Kriss then rather undermines his claim that no-one listens by saying “Sometimes people ask me which podcasts I listen to, and when I reply that these days I don’t really listen to any they react as if I’d said I don’t eat food or breathe air.” So, are those people lying about listening to podcasts? The Spectator has several podcasts. Are they a waste of time and money? 

“Podcasts are also, objectively, crap. I don’t say this lightly.” I think you do, Sam, but let’s take it at face value. The charge that many podcasts are acts of inane vanity is undoubtedly fair. Many others are well-meaning, but poorly recorded and unfocussed. 

This isn’t the 1930s when families might huddle around the wireless and give the BBC their undivided attention. 

But let us also remember that an awful lot of broadcast radio is highly disposable, being either inane links between songs on commercial radio, or punditry for the sake of it on talk radio, whether it’s BBC Radio 4 or TalkSport.  

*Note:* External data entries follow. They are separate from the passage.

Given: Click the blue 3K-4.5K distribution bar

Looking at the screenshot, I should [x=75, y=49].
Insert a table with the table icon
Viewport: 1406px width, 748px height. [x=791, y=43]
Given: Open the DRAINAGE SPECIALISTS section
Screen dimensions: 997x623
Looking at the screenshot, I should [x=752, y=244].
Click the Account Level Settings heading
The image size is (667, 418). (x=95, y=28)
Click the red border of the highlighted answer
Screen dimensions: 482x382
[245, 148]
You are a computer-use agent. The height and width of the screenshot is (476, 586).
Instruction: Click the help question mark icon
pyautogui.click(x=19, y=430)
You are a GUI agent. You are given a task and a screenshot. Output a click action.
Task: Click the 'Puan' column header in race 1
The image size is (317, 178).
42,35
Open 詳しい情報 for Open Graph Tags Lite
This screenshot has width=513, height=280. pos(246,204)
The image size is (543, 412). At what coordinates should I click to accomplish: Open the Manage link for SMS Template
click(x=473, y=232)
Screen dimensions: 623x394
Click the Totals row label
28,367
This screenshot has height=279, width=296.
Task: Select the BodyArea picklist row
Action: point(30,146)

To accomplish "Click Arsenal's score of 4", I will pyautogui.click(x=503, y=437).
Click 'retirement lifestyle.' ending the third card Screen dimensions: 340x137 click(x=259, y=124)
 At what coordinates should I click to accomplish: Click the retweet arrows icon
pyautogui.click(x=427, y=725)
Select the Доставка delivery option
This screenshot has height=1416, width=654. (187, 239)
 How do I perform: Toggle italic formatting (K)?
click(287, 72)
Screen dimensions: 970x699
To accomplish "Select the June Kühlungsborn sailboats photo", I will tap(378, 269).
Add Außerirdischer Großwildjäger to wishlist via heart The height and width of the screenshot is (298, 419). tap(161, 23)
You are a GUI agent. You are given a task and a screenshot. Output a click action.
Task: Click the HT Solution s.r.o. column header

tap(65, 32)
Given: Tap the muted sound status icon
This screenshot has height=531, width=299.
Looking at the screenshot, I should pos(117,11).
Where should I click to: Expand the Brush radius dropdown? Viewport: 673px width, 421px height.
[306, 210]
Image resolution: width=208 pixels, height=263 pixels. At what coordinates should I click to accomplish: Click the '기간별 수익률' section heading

There are some good podcasts, thought. What about them, Kriss? He says they’re not worth listening to unless you give them your undivided attention, explaining that if you’re listening to a podcast while doing something else, you’re not really taking in the content. This is not educating yourself, but merely acquiring an illusion of knowledge. 

But surely all audio works the same way? We’re listening to the radio or podcasts while we’re cooking, washing up or driving. This isn’t the 1930s when families might huddle around the wireless and give the BBC their undivided attention. 

Then comes a sentence which is revealing. Kriss has just told us that podcasts aren’t real, we don’t listen to podcasts anyway, and that we’re lying about it and when we do listen, we’re not learning anything when we do. We’re all idiots. He then writes,

“The people who make podcasts usually have a very dim view of their public.”

Oh, Sam. Thou dost project too much, methinks. 

We all like a rant. And we often like reading polemical pieces. We love a Clarkson, a Cowell and a Boycott sounding off. But I wonder if Sam Kriss, an established writer for a well-regarded publication has succumbed to the elitist mindset. It is tempting to disparage the voices of those from the outside who wish to speak, whether or not anyone wishes to listen. Thanks to smartphones and RSS feeds, they can, just as the blogs did two decades ago. 

The medium is new but the lesson is old. To whom do we listen? If you look at the life of Jesus it is striking how often he listened to the voices of the excluded, even when his own disciples and henchmen tried to bundle the blind and the embarrassing out of the way. Moreover, those that sought to control the flow of information were, to use theological jargon, ‘the baddies’. We live in age where all kinds of voices can be heard. The question is whether we wish to listen.